In Defense of Michael Pollan and a Civil, More Nuanced Food Debate

As a political observer following the shift occurring in our understanding about agriculture, I can't help but be reminded that change does not come peacefully. In fact, as Michael Pollan prepares to speak tonight to a concert arena filled with hungry minds in Wisconsin -- after his book, In Defense of Food, was chosen as the University of Wisconsin-Madison's "Go Big Read" common reading for the university -- a group called In Defense of Farmers has urged farmers to protest him by wearing green.

AP reported that the protest was organized by Laura Daniels, a dairy farmer with 260 cows in Cobb, Wisconsin. But the Wisconsin Farm Bureau Federation's president (and dairy farmer) Bill Bruins also kicked up a lot of dust after the book was handed out to all incoming freshman and announced as the common reading a few weeks ago. (Wait, isn't there a huge dairy crisis going on in Wisconsin that would be a more important focus for the Farm Bureau rather than getting angry over a book discussion?) In Bruins' op-ed he states that "Pollan has narrow and elitist ideas about how you should eat and how farmers should (or shouldn't) feed a hungry and growing world." This is a odd claim, considering that right now we have a food system in which the poor are forced to eat fast food -- proven to lead to heart disease, diabetes and obesity -- while Big Ag profits. Sounds quite elitist to me.

Farm Bureaus have long been havens for agribusiness interests, and I'm not surprised by Bruins' reaction. More surprising is the farmer backlash being stoked against "agri-intellectuals" and people who speak out and feel passionately about the future of our soil.

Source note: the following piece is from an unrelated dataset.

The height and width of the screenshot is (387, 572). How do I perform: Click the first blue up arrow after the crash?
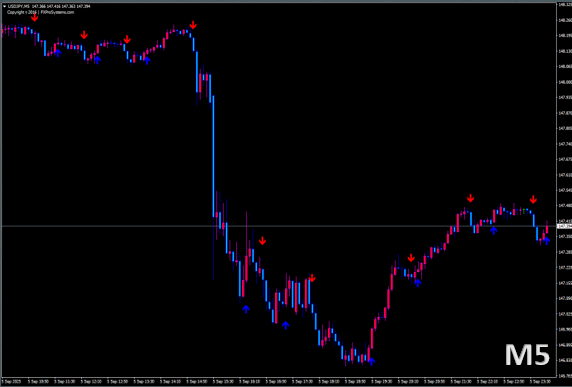click(246, 309)
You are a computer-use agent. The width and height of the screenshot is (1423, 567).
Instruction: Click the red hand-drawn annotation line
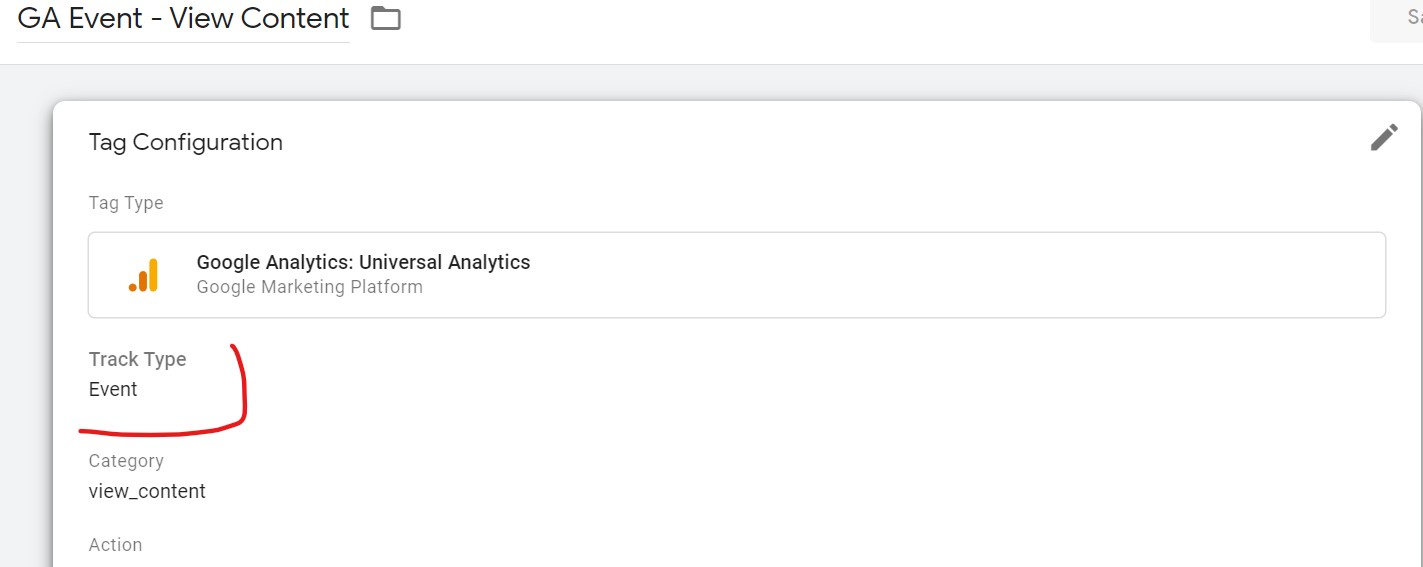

Rightfully, these farmers ask, "Who are you to be telling me what to do with my land after ignoring us for so long?"

Daniels, age 33, grew up on a farm, but only began working as a dairy farmer herself four years ago. She discussed her work and her decision to become a farmer here in an interview with a representative for the Wisconsin Milk Marketing Board. Her interest in re-engaging with the land and her decision to farm is not unlike many of the other young people who consider Pollan's book The Omnivore's Dilemma their sustainable bible, and who are returning to the land to try and change the food system with their own two hands. Daniels and farmers like her seem to be missing the point when they protest Pollan and other food system thinkers -- the idea behind his writing and sustainable food advocacy work in general is to re-include farmers, long marginalized, back in the debate.

Indeed, farmers have had mostly corporate interests reaching out to them via the Monsantos of the world, the Farm Bureaus and other sponsored groups seeming to act in their interest for far too long. Corporate groups have marketed products to farmers as "the answer" to their problems, only to have super weeds and cancer crop up later as a result of their use. Corporate interests have removed farmers from the land with their short-term efficiencies, breaking down rural communities and making the way for a methamphetamine crisis, poorer health care services, poisoned rural water and air, and a less hospitable environment for small businesses. Meanwhile farmers are losing more and more of their freedom to choose how to operate their land -- farmers can no longer save seed, which they have done for thousands of years, are increasingly dependent on subsidies from the government, and are caught in a bottleneck between corporations determining the price they will get for a product that cannot even be eaten by their families until processed. This is not how it has to be and that is why we speak out.

Here is my message to farmers like Daniels: Let's work together. The people engaging the possibilities for agriculture want to have a dialog with you. Their concern is for our collective well-being as a nation -- no one is out to make billions in profit by thinking about and proposing new ideas about agriculture, digging up their lawns to plant vegetables, trying to affect policy, all while learning to cook and gaining appreciation for your labor. They are doing it simply because they are excited and engaged, and that is a good thing.

Let tonight's discussion be the beginning of a civil dialog about food.

That's exactly the idea behind what we are trying to do at Civil Eats.